■ **Click-target data**:

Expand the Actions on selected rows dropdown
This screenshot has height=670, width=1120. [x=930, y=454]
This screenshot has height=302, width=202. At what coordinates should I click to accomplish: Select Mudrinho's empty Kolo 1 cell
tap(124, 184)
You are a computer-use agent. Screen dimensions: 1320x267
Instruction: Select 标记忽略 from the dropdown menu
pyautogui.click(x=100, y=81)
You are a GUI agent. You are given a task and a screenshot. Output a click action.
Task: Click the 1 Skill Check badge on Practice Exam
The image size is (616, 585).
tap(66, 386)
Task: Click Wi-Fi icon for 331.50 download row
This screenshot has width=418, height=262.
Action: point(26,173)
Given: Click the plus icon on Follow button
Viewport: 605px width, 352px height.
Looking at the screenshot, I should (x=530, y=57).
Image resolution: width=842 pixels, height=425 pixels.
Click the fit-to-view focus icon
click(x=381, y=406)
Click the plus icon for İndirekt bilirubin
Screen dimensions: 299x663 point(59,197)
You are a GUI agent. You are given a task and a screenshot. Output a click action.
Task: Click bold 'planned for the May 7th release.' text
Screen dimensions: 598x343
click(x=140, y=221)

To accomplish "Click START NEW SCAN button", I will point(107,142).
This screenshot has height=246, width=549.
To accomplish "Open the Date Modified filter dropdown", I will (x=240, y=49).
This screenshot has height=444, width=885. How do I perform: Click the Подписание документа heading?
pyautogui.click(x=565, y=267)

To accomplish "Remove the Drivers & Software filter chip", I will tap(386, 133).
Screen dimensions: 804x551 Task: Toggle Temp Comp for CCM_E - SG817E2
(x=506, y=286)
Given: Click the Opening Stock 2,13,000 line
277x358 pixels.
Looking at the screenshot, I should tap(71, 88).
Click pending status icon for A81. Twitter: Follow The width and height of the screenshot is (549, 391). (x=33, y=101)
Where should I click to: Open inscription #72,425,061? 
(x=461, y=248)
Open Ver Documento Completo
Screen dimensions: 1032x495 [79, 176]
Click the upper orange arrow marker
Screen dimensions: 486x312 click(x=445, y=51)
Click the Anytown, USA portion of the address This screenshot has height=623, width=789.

■ **THE TASK**: Locate every line in the material above that contains the string "icon", treating uppercase and lowercase as different, and copy each of those lines in full.

■ **TASK RESPONSE**:
Task: Click Wi-Fi icon for 331.50 download row
Given: Click the plus icon on Follow button
Click the fit-to-view focus icon
Click the plus icon for İndirekt bilirubin
Click pending status icon for A81. Twitter: Follow The width and height of the screenshot is (549, 391). (x=33, y=101)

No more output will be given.